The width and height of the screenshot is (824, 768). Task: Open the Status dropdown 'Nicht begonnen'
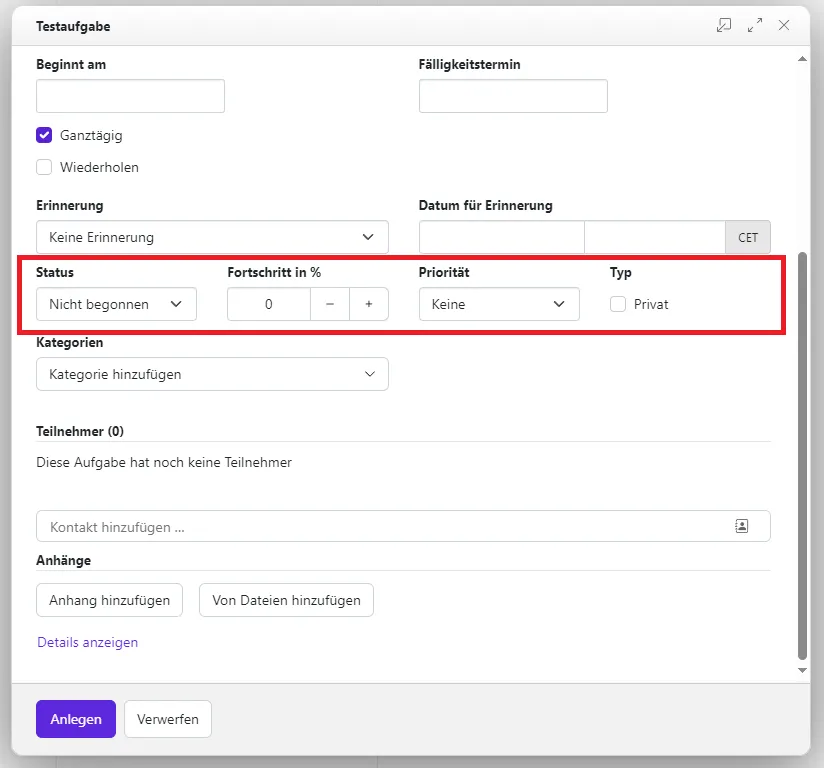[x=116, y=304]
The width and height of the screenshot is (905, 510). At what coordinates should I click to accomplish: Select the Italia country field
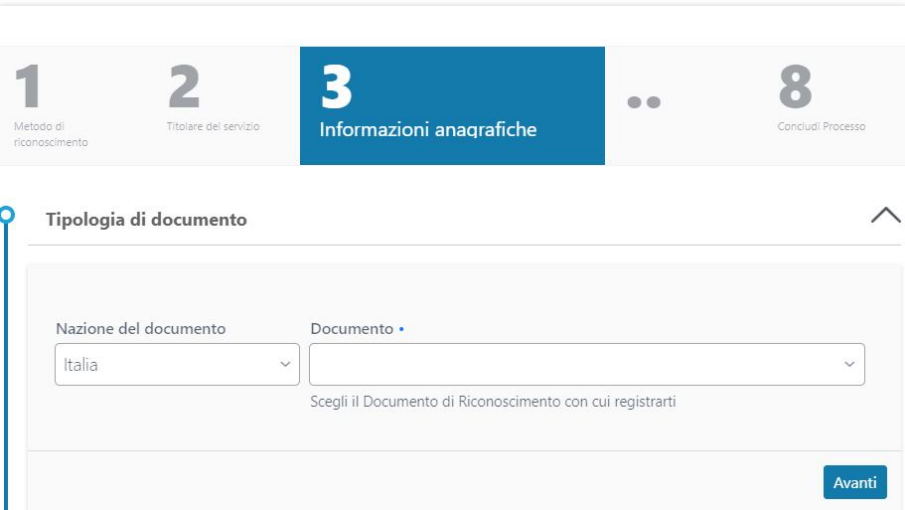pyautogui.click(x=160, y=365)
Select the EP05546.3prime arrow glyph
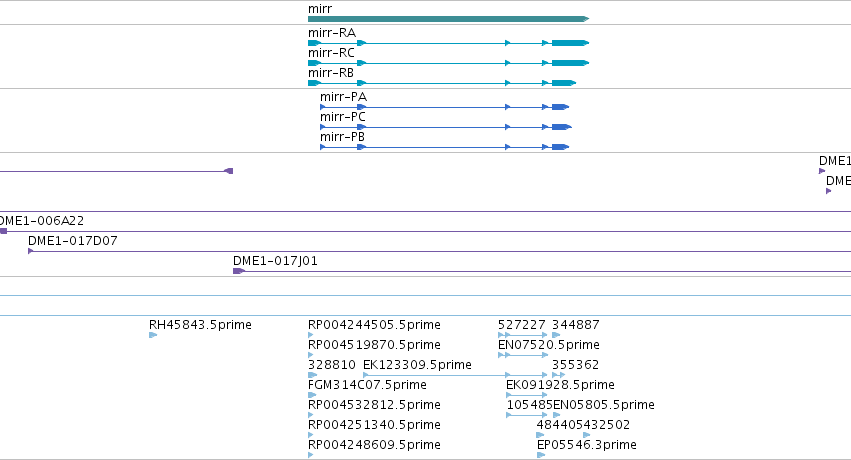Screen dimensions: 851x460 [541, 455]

________

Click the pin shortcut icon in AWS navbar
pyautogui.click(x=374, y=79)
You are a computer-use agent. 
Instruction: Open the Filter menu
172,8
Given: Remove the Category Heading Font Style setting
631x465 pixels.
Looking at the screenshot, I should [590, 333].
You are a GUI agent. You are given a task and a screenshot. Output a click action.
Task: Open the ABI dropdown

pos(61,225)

________

Assigned task: Where a line of the data above includes the string "agent", pull it out.

Solution to this task:
You are a computer-use agent. 
You are a GUI agent. You are given a task and a screenshot. Output a click action.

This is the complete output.